The old Russian cadre/conscript/reserve system looked impressive on paper but was a mess when actually used. Traditionalists in the Russian military still believe the old system is better than trying to import Western ideas. Yet the recent experience with the traditional reserve system says otherwise. For example, at the end of the Cold War, Russia had over 150 combat divisions in its army. But only a third of these were at full strength in peacetime, the rest were reserve divisions. The Russians planned to mobilize over two million men to fill out their reserve divisions in wartime. In peacetime the reserve divisions and their equipment were maintained by a skeleton crew of active duty soldiers.

In theory, this mass reserve system could work and its use against German invaders in 1941 was the best example of that. But it rarely worked well for Russia. In 1914 the Germans demonstrated to their disbelieving opponents that reserves could be as effective in wartime as regulars. The Germans did this by requiring their reserves to train regularly, much like the current American system. Russia could not afford this, although attempts were made to do some training. Most Russian reservists were assigned to a unit they had never seen and never would see unless they were called up. Despite the disastrous performance of their reserves in 1914 and 1941, when Russia called up reservists for their invasion of Afghanistan in 1979 they were forced to quickly withdraw them and bring in regulars. The reservists just weren't effective.

Before 1991, Russia maintained an additional fifty divisions on paper, to be raised in wartime from reserves and obsolete equipment held in storage. These units, with troops in their thirties and forties using equipment as old as themselves, were known to be no match for an equal number of active divisions. But such "mobilization" divisions can make a difference, if you believe that quantity has a quality all its own. Now that Russia has sold, scrapped, worn out, lost in combat, or mislaid over 100,000 Cold War era armored vehicles and other equipment, bringing back the old reserve system is not only difficult, but probably more expensive than adopting a Western model. In fact, given the cost of modern equipment and the economic problems, as in not enough cash for any government endeavors, by 2000 reviving the old reserve system was impossible.

The pre-1991 Russian system kept track of every veteran until the age of fifty. That was their reserve manpower, and about all they did was keep track of current mail addresses. Many nations still use the same general concept for their reserves. Unable to afford the expense of regular reserve training, the usual source of men with current experience are those discharged in the last few years. Russia has been using conscription since the 19th century and during the Cold War there was a constant supply of recently discharged men for the reserves. That reduced Russia's reserve to a million men times the number of years you want to go back- say two to five million men. This was a major flaw in the Russian system, as it has been found that soldiers lose most of their military skills within a month of leaving active service. It takes several months to get these skills back. If troops are sent into combat before they have been retrained, their units will do very poorly against a better trained opponent. This was demonstrated in Ukraine during 2022 and 2023.

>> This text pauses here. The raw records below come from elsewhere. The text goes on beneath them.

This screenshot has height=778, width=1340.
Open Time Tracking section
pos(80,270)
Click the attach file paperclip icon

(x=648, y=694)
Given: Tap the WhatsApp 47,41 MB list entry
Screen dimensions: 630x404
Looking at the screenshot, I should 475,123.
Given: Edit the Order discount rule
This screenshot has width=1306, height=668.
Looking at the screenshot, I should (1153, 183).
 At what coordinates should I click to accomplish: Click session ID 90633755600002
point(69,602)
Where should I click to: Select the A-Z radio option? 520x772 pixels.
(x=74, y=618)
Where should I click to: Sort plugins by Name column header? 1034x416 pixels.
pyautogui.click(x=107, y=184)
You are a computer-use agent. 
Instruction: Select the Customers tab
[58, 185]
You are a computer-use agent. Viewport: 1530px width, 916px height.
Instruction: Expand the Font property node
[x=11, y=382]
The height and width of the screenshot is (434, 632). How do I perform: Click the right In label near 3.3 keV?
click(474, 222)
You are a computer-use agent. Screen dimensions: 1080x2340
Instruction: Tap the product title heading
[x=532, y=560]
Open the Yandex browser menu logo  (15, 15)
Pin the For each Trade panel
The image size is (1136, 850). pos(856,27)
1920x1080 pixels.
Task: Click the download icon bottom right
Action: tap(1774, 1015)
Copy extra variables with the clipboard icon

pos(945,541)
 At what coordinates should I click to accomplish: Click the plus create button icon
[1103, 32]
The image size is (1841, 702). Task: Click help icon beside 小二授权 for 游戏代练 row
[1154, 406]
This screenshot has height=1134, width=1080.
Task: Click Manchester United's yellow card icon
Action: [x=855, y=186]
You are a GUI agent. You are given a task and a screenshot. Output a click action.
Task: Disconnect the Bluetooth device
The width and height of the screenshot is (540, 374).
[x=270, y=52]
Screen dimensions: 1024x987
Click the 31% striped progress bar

The Russian system, based on the one developed in 19th century Germany, was suitable for a nation lacking great wealth. It was cheap, because it had to be. During the Cold War a Russian reservist could not be called up for more than ninety days a year unless a national emergency was declared. This was not done out of any regard for the reservist but in recognition of the labor shortage and economic disruptions that would be created. Most reservists were never called up.

An example of the problems inherent in this system could be seen in the Russian mobilization against Poland in 1980. In areas adjacent to Poland Russia had 57 divisions. At least 40 would be needed to guarantee a quick conquest of an increasingly uncooperative Poland. Of the 57 available divisions, only 28 were fully manned and 24 of those were active units already assigned to East Germany and Czechoslovakia. These were for dealing with a NATO invasion or local rebellion in those two countries. Because of possible unrest in Eastern Europe, or interference from NATO countries, the divisions in East Germany and Czechoslovakia were left alone. This forced the use of 36 reserve divisions and bringing most of them in from other areas. Over half a million men would have to be called up. This would have a noticeable effect on the local economy, as over 50 million man days would be lost. In addition, there would be the expense of maintaining the troops and the loss of civilian trucks taken by the army for activated reserve divisions. This strain on the local economy was one of the critical, but not mentioned, factors causing Russia to demobilize and not attempt to pacify Poland by invading. Local officials were also not cooperating because they were not going to be reimbursed by the central government for what the local governments spend on this. Russia made it appear that they were being diplomatic but they were faced with causing enormous economic disruption in Russia areas adjacent to Poland, and that could have led to unrest in Russia itself.

Economic disruption is not the only problem Russian-style mobilization armies face. These armies rely heavily on conscripts, to the extent that 75 percent of their manpower were conscripts serving for two or three years. Most of the noncommissioned officers were conscripts of dubious quality. Russian officers are all volunteers and graduates of military academies or civilian universities. These officers also perform many of the supervisory tasks normally assigned to NCOs in Western armed forces. Supervision, management and leadership of Soviet troops was inadequate in peacetime and became even more inept when millions of reservists were mobilized. The mobilized army was about 85 percent conscript, with the rate going over 90 percent in a third of the divisions. If history is any guide, this third of the Russian Army was probably less than half as effective as the top third.

The solution to these quality problems is training. Most Western armies train their reserves, or attempt to. Training is critical because an effective soldier is very much a technician. The effective maintenance and use of weapons and military equipment is possible only with constant practice. Reserves that do not regularly practice require one or more months to regain their skills. Personnel with prior military service are easier to whip into shape for combat because of their familiarity with military routine. Because of their prior service, reserve troops have demonstrated an ability to function in a military environment. However, one should not place too much reliance on prior military experience. Unless these troops maintain good physical conditioning and some knowledge of their military skill, they are not a great deal better than raw civilian recruits.

The old Russian reserve system provided large numbers of troops but very low effectiveness. The Russians were aware of this, being diligent students of past experience. Their solution was to prepare for a short war, short enough so their deficiencies would not catch up with them. This was not to say that Russia could not win a long war. They were victorious during World War II, but at a cost of 30 million dead (18 percent of the population) and a ruined economy. Many of those losses were the result of sending newly mobilized, and so effectively untrained, reservists out to face German combat veterans. Russia made this same “short war” mistake in 2022 when they invaded Ukraine. Against the invaders, defending Ukrainians had an advantage because they were defending their country and were not only more motivated, but were better trained and led than most of the Russian invaders because they had adopted Western training methods including effective NCOs. NATO countries sent Ukraine billions of dollars’ worth of weapons, ammunition and equipment each month of the war. Most of Russia’s peacetime combat forces have by now been destroyed by heavy personnel and equipment losses.

Times have changed. Nuclear weapons make it unlikely that anyone would try to mount a major invasion of Russia. Inside Russia trained reservists would be useful for a local rebellion or natural disaster. This is how they have successfully been used in the United States and other Western nations. Russia wants some of that and believed it would be able to afford to build such a force in the 2020s. Heavy losses in Ukraine have set back those plans by a decade or more after the Ukraine War ends.